If we read of the failures of the Nation of Israel in the Old Testament without identifying our own, similar failures, we miss an opportunity for growth. The temptation of superficial worship is universal. Israel struggled with it, churches struggle with it, and I struggle with it. Through Isaiah, God said this to the nation of Israel:
“What are your multiplied sacrifices to Me?” Says the Lord. “I have had enough of burnt offerings of rams And the fat of fed cattle; And I take no pleasure in the blood of bulls, lambs or goats. “When you come to appear before Me, Who requires of you this trampling of My courts? “Bring your worthless offerings no longer, Incense is an abomination to Me. New moon and sabbath, the calling of assemblies— I cannot endure iniquity and the solemn assembly. “I hate your new moon festivals and your appointed feasts, They have become a burden to Me; I am weary of bearing them. “So when you spread out your hands in prayer, I will hide My eyes from you; Yes, even though you multiply prayers, I will not listen. Your hands are covered with blood. “Wash yourselves, make yourselves clean; Remove the evil of your deeds from My sight. Cease to do evil, Learn to do good; Seek justice, Reprove the ruthless, Defend the orphan, Plead for the widow.” (Isaiah 1:11–17, NASB)

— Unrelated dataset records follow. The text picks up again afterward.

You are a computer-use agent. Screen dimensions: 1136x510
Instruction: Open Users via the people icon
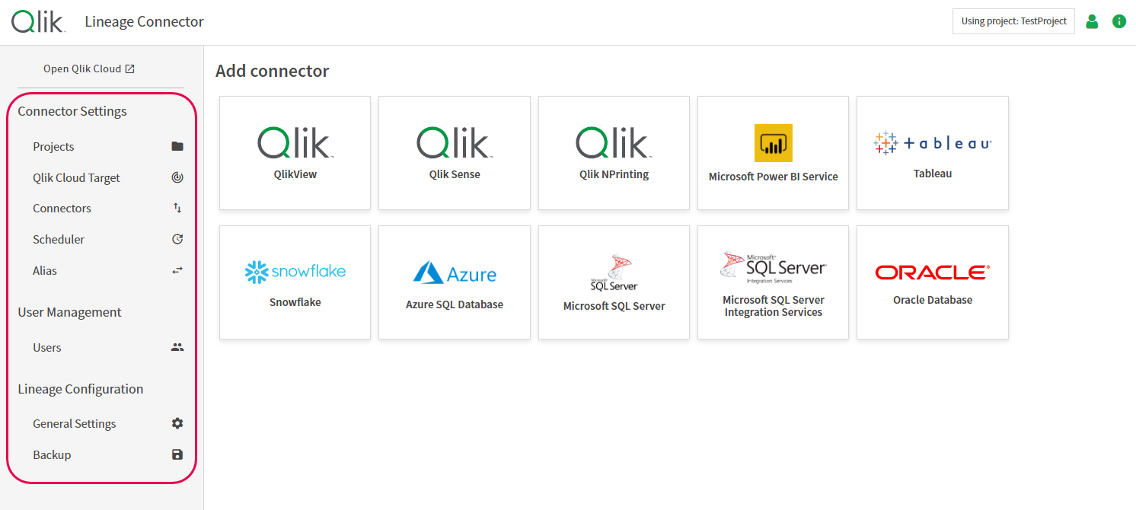(x=177, y=346)
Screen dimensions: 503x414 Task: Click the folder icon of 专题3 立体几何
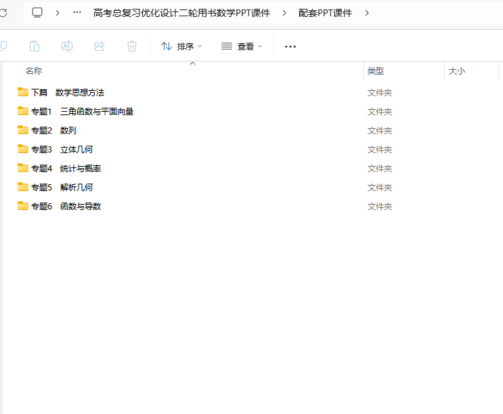point(23,149)
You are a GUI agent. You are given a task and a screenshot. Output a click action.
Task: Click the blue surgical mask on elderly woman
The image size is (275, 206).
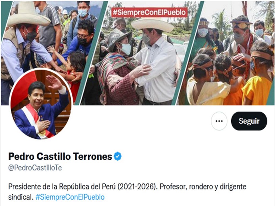126,49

The temptation is to feel that if we worship on Sunday (and maybe attend small group), give some money and do our (almost) daily devotions, we have done well. But the problem is that we can do all of this without having our hearts changed and without drawing close to the God we claim to worship. The forms have changed but the tendency toward having hard hearts has not.
Racial tensions have been running high in my country. I assume that the events that have been happening in Ferguson, Missouri are known throughout the world. Based on tidbits of information and our own predispositions, it is tempting to point the finger of blame on a person or group for these events.
But I wonder if things would be different if we, as the church, took seriously the commands at the end of the passage cited above. Have we turned a blind eye to injustice? Have we allowed the ruthless to prevail? Have we done all that we can for widows and orphans?
It has been said that in America, the most racially segregated time is Sunday morning worship. Too often the racial make-up of the local church does not reflect that of the surrounding community. Some of the separation is based on style preferences, but style preference is a lame excuse for the lack of fellowship between believers and congregations.
God said to Israel and is saying to us that it doesn’t matter a whit about the style or intensity of the external forms of worship. It doesn’t matter if we can point to the beautiful church buildings, exuberant worship or motivational preaching. God is not impressed and neither should we be.
God wants our hearts to reflect his heart. What would our world look like if they did? We would probably do less finger pointing and more work to bring healing and reconciliation.